This topic introduces cGPU and describes the benefits of cGPU Professional Edition by comparing it with cGPU Basic Edition.
Benefits of cGPU Professional Edition
|Supports graphics processing unit (GPU) sharing, scheduling, and memory isolation.||
|Supports flexible GPU sharing and memory isolation policies.||
|Supports comprehensive monitoring of GPU resources.||Supports monitoring of both exclusive GPUs and shared GPUs.|
Comparison between cGPU Basic Edition and cGPU Professional Edition
|Feature||cGPU Professional Edition||cGPU Basic Edition|
|GPU sharing and scheduling on one GPU||Supported||Supported|
|GPU sharing and scheduling on multiple GPUs||Supported||Not supported|
|Memory isolation on one GPU||Supported||Supported|
|Memory isolation on multiple GPUs||Supported||Not supported|
|Monitoring and auto scaling of exclusive GPUs and shared GPUs||Supported||Supported|
|Node pools that support flexible policy configurations||Supported. Allows you to create different GPU policies for a node pool. You can enable GPU sharing with or without memory isolation for a node pool.||Supported. You can configure different GPU policies for a node pool. You can enable GPU sharing with or without memory isolation for a node pool. In addition, you can use the binpack or spread algorithm to allocate GPUs.|
|Allocate GPU memory to pods by using algorithms||Supported. GPUs can be allocated by using the binpack and spread algorithms. You can choose binpack or spread to meet your business requirements.||Supported. By default, GPUs are allocated by using the binpack algorithm.|
- cGPU Basic Edition is used after you install ack-ai-installer in a dedicated Kubernetes cluster with GPU-accelerated nodes. For more information, see Install the cGPU component.
- cGPU Professional Edition is used after you install ack-ai-installer in a professional Kubernetes cluster with GPU-accelerated nodes. For more information, see Install and use ack-ai-installer and the GPU scheduling inspection tool.

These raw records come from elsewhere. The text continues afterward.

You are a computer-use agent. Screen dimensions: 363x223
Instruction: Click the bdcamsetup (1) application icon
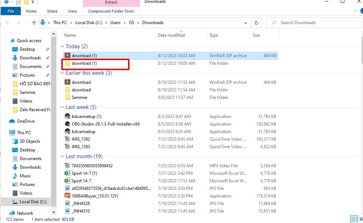coord(67,117)
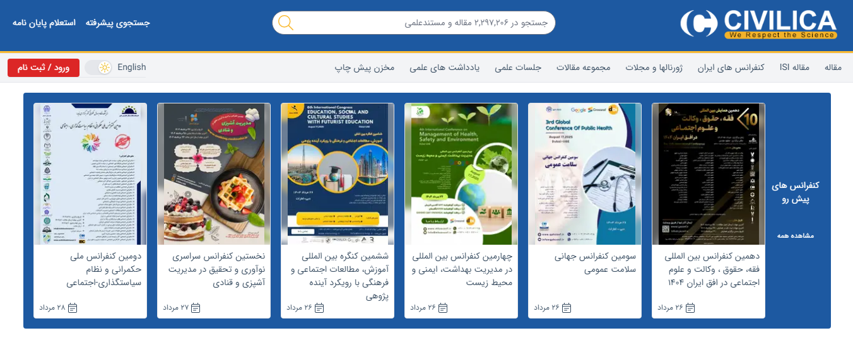Click the search magnifier icon

286,23
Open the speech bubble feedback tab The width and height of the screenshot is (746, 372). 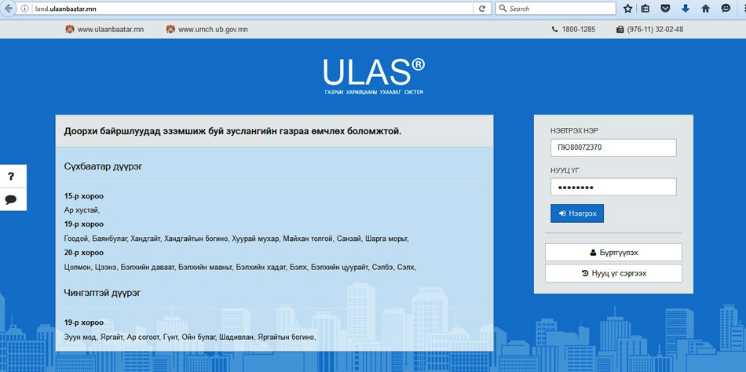(x=12, y=199)
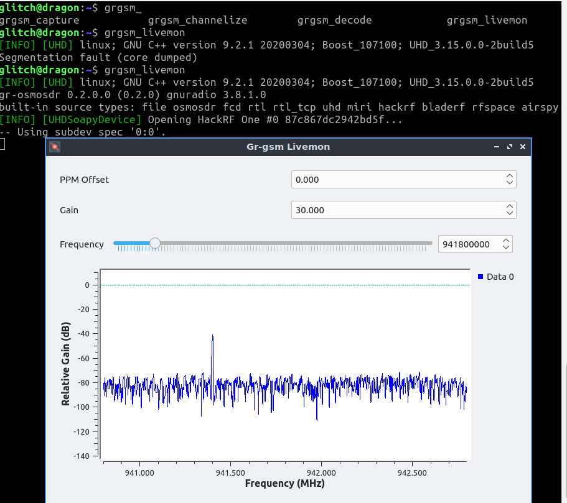Step Frequency value up by one
The image size is (567, 503).
point(506,241)
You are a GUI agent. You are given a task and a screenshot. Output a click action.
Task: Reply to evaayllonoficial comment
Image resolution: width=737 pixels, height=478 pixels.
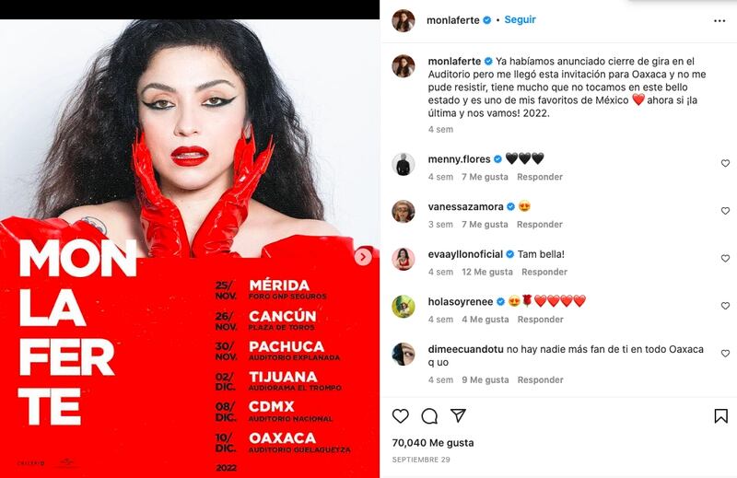coord(544,272)
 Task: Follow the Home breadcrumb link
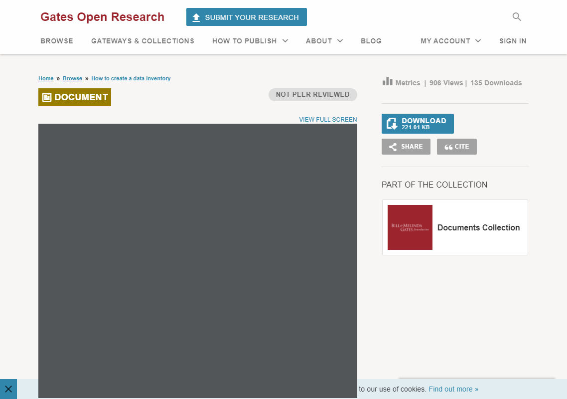(x=46, y=78)
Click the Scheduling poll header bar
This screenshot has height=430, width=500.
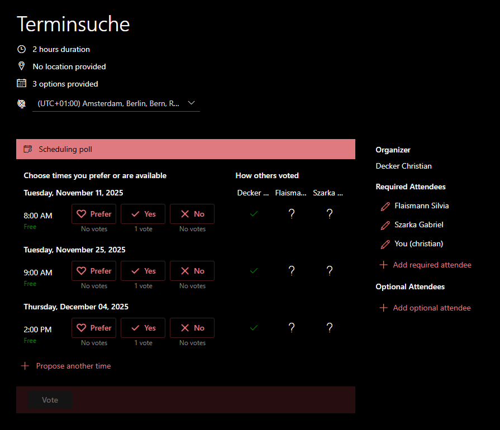185,149
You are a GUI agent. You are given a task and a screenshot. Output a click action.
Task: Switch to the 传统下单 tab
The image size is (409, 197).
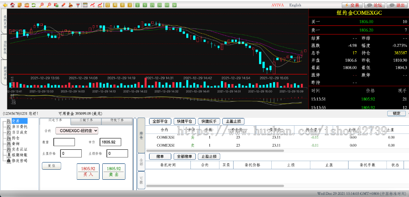116,121
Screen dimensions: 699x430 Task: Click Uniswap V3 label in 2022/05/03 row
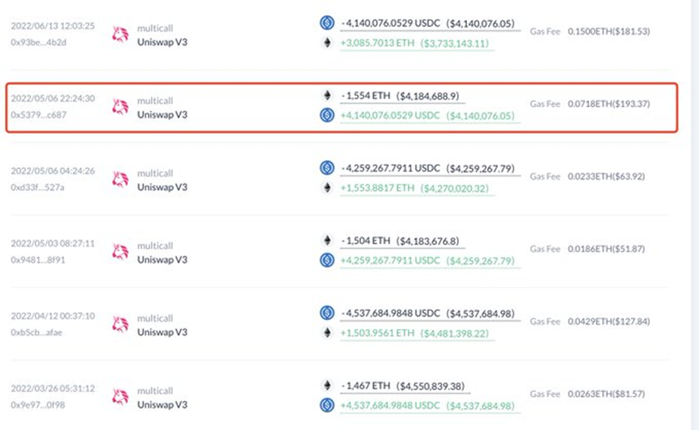coord(162,259)
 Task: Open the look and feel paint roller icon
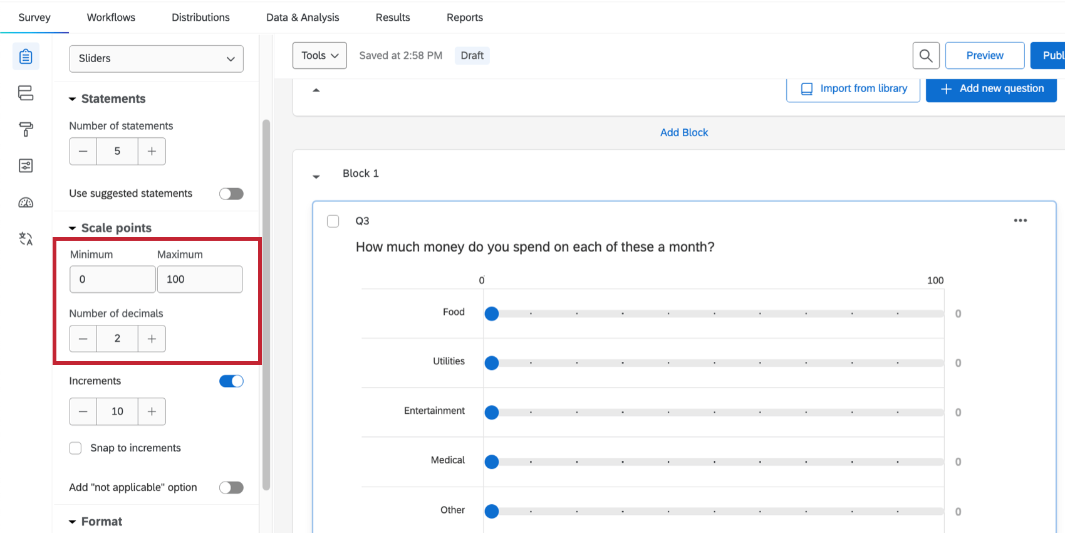(x=26, y=129)
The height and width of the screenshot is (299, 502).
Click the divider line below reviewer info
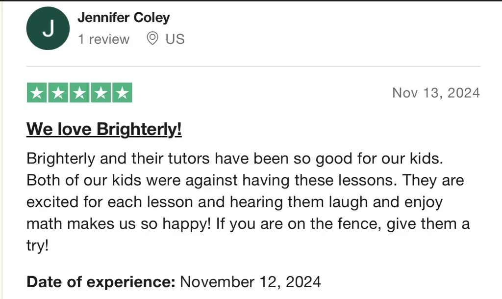[x=253, y=66]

GPU sharing solution by Alibaba Cloud
A key requirement of GPU sharing among multiple pods is to isolate the GPU memory and computing power that are allocated to each pod. When you run multiple containers on one GPU, the GPU resources are allocated to each container as required. However, if one container occupies excessive GPU resources, the performance of the other containers may be affected. To address this issue, many solutions have been developed in the computing industry. Technologies, such as NVIDIA virtual GPU (vGPU), NVIDIA Multi-Process Service (MPS), rCUDA, and vCUDA, all contribute to fine-grained GPU resource allocation.
- High compatibility: cGPU is compatible with standard open source solutions, such as Kubernetes and NVIDIA Docker.
- Ease-of-use: cGPU adopts a user-friendly design. To replace a Compute Unified Device Architecture (CUDA) library of an artificial intelligence (AI) application, you do not need to re-compile the application or create a new container image.
- Stability: cGPU provides stable underlying operations on NVIDIA GPUs. API operations on CUDA libraries and some private API operations on cuDNN are difficult to call.
- Resource isolation: cGPU ensures that the allocated GPU memory and computing capacity do not affect each other.
Based on cGPU, ACK enables GPU sharing and the scheduling of multiple tasks to one GPU. This enables GPU sharing and memory isolation for scheduled Kubernetes resources and the container runtime. This provides low-cost, reliable, and user-friendly GPU sharing and memory isolation for large scale business.